> WORK TASK: Pictures stay out of the copy; set down each line of the listing below exactly.

> AVAILABLE DATA:
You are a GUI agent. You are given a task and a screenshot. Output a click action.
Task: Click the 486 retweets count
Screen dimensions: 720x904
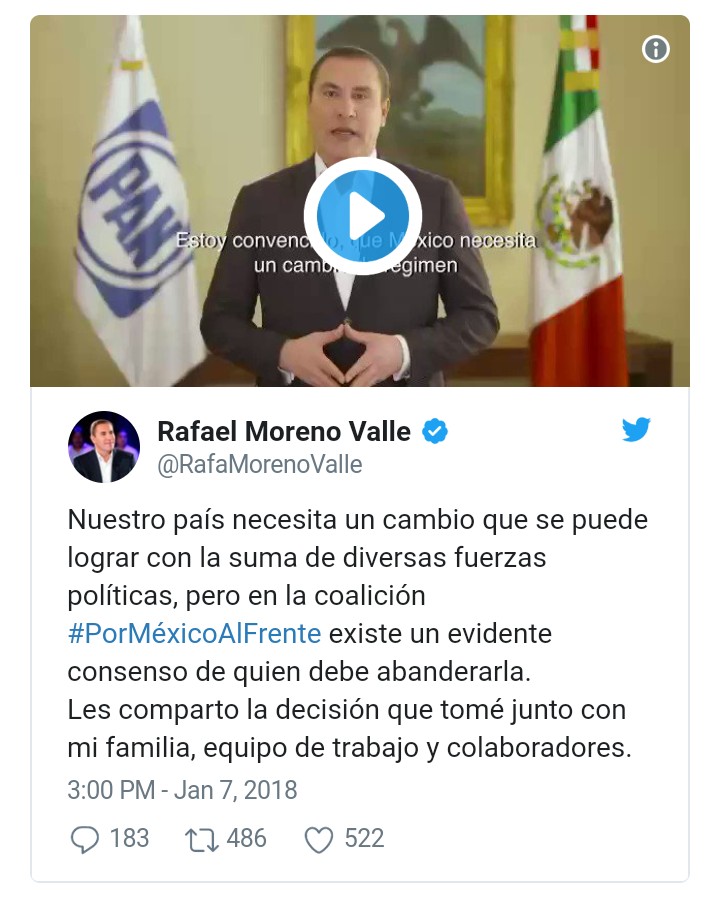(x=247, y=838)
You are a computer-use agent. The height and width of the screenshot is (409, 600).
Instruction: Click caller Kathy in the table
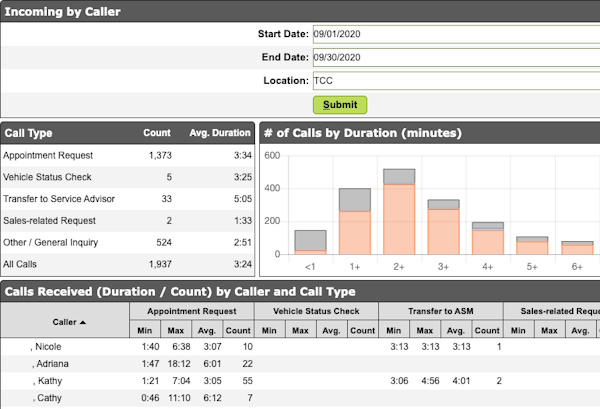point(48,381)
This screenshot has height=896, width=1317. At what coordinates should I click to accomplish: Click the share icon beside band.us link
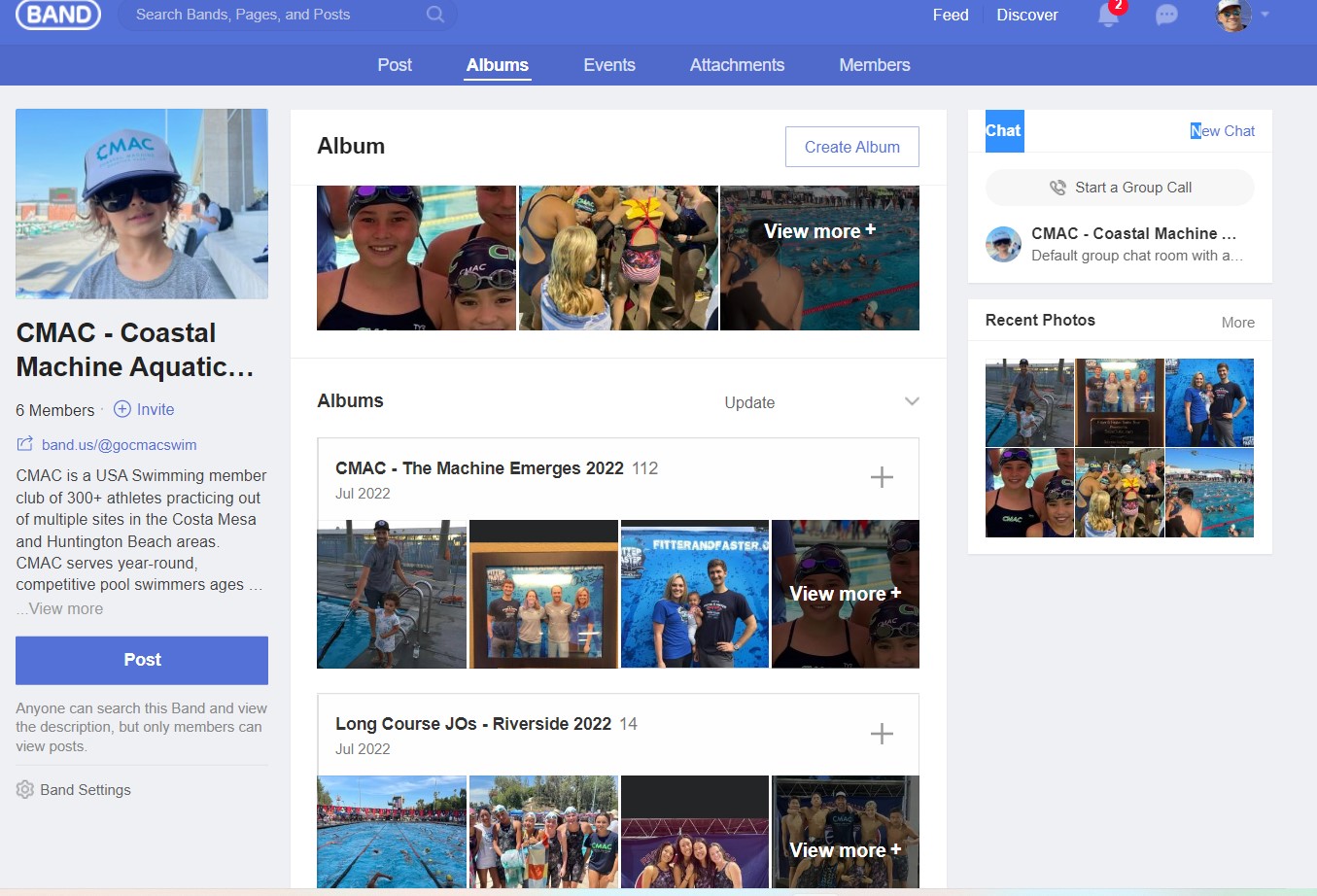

> SOLUTION BELOW:
You are a GUI agent. You are given a task and a screenshot. Output a click action.
Task: Click the 486 retweets count
Screen dimensions: 720x904
(x=247, y=838)
You are a computer-use agent. The height and width of the screenshot is (409, 600).
Instruction: Click caller Kathy in the table
point(48,381)
This screenshot has height=896, width=1317. At what coordinates should I click to accomplish: Click the share icon beside band.us link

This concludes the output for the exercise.